Hello,
I am running into spark assertion error when running a apache pipeline and
below are the details:
Apache Beam version: 2.1.0
Spark version: 2.1.0
Caused by: java.lang.AssertionError: assertion failed: copyAndReset must return
a zero value copy
at scala.Predef$.assert(Predef.scala:179)
at
org.apache.spark.util.AccumulatorV2.writeReplace(AccumulatorV2.scala:162)
at sun.reflect.NativeMethodAccessorImpl.invoke0(Native Method)
at sun.reflect.NativeMethodAccessorImpl.invoke(Unknown Source)

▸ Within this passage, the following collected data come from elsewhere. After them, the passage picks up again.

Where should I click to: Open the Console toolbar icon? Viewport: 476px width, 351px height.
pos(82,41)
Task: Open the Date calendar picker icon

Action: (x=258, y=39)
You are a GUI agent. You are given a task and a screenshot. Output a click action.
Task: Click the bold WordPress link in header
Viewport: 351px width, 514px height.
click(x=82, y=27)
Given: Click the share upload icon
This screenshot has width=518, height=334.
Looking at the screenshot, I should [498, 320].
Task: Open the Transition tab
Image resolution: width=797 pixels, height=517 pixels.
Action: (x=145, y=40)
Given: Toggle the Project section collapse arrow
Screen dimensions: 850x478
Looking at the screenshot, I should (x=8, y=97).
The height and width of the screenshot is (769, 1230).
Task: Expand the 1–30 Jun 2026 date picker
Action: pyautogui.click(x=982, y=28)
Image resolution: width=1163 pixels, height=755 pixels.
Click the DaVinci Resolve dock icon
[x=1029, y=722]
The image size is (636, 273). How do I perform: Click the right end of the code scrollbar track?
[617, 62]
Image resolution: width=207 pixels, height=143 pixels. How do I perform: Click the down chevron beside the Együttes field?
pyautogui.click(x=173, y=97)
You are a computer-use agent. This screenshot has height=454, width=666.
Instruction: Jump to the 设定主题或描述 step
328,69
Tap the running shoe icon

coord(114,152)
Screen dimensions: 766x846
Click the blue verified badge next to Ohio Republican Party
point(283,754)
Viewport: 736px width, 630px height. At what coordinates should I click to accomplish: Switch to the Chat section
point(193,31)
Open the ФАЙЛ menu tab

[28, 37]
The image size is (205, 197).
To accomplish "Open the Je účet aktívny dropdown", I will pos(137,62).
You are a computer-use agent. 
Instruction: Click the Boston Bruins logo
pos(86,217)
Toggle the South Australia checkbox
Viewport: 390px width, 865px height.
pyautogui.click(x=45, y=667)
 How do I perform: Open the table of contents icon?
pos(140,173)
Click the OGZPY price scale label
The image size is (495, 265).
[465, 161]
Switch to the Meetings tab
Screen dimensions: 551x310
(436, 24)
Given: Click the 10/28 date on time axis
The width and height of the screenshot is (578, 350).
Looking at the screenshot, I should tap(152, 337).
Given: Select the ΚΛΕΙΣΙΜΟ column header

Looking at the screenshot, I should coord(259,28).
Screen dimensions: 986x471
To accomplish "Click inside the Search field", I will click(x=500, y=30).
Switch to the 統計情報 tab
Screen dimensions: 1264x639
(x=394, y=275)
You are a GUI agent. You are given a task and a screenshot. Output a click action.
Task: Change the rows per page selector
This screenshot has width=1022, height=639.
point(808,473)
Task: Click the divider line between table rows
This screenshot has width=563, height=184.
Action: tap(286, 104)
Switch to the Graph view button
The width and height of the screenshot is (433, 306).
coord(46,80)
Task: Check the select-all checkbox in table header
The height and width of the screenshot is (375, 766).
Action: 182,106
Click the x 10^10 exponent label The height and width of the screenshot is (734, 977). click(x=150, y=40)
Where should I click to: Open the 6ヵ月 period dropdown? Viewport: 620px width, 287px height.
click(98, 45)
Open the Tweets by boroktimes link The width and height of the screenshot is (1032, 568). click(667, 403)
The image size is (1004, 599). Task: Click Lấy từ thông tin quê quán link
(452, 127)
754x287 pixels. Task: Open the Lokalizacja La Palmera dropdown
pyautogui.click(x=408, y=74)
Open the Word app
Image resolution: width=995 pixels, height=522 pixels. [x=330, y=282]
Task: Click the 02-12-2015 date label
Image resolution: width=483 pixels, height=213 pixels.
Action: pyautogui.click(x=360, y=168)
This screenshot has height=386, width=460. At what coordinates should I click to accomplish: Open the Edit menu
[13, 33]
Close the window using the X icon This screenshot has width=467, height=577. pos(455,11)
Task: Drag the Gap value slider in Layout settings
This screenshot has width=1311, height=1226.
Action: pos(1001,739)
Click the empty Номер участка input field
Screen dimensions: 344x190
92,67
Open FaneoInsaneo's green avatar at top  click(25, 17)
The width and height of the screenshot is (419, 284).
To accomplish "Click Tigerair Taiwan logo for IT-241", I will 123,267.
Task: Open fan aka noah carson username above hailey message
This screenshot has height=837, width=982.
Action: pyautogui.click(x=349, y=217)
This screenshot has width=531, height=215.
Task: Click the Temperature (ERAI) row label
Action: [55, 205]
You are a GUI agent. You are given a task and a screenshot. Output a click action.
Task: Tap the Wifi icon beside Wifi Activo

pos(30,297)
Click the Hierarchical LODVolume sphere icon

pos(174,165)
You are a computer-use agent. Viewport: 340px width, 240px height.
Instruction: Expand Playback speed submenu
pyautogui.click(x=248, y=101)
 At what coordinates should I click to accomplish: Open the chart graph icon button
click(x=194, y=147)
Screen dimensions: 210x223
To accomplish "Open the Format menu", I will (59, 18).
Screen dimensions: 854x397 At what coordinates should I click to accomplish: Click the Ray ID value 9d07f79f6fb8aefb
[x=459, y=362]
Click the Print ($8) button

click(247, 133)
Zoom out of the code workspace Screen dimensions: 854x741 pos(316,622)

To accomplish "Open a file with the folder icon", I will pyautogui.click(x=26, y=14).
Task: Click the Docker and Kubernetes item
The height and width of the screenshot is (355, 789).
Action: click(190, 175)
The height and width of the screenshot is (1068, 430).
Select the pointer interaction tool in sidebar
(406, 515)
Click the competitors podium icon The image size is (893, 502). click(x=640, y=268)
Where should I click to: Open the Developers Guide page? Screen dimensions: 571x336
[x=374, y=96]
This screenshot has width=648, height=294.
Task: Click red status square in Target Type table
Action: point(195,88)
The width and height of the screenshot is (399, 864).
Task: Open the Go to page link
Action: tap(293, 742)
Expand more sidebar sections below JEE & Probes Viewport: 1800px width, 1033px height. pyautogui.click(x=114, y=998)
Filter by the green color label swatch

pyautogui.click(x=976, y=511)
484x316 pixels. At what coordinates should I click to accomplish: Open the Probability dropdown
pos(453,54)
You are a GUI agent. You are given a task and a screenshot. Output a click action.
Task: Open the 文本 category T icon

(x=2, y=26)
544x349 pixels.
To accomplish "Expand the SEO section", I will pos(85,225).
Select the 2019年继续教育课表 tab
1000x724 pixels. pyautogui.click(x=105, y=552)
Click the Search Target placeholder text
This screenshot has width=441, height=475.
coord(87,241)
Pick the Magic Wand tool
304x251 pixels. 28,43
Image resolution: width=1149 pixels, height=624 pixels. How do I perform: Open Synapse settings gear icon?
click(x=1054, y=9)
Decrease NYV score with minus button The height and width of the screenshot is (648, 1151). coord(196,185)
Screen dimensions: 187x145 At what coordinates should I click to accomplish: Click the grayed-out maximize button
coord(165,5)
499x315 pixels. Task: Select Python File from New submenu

at sun.reflect.DelegatingMethodAccessorImpl.invoke(Unknown
Source)
Can you please let me know if Apache beam v2.1.0 Spark runner is compatible to
work with Spark v2.1.0?
Below is the code snippet for the pipeline:
PipelineOptionsFactory.register(CSVOptions.class);
CSVOptions options =
PipelineOptionsFactory.fromArgs(args).withValidation().as(CSVOptions.class);
options.setRunner(SparkRunner.class);
options.setSparkMaster("local[4]");
options.setEnableSparkMetricSinks(false);
Pipeline p = Pipeline.create(options);
p.apply("ReadMyCSVFile",
TextIO.read().from(URIUtil.getFromPath(options.getInputFile())))
.apply(new DataLoader())
.apply(JdbcIO.<String>write().withDataSourceConfiguration
(JdbcIO.DataSourceConfiguration.create("org.postgresql.Driver","jdbc:postgresql://localhost:5432/beam")
.withUsername("postgres").withPassword("postgres")).withStatement("insert into
test_table values(?,?,?,?,?,?,?,?,?,?,?,?,?,?,?,?)")
.withPreparedStatementSetter(new
JdbcIO.PreparedStatementSetter<String>() {
public void setParameters(String element,
PreparedStatement query) throws SQLException {
String[] datas = element.split("\t");
if(datas.length >0) {
for(int j=0 ;
j<datas.length;j++){
query.setString(j+1,
datas[j]);
}
}
}
}));
SparkRunner runner = SparkRunner.create(options);
runner.run(p).waitUntilFinish();
Any help would be greatly appreciated.
Thanks,
Mahender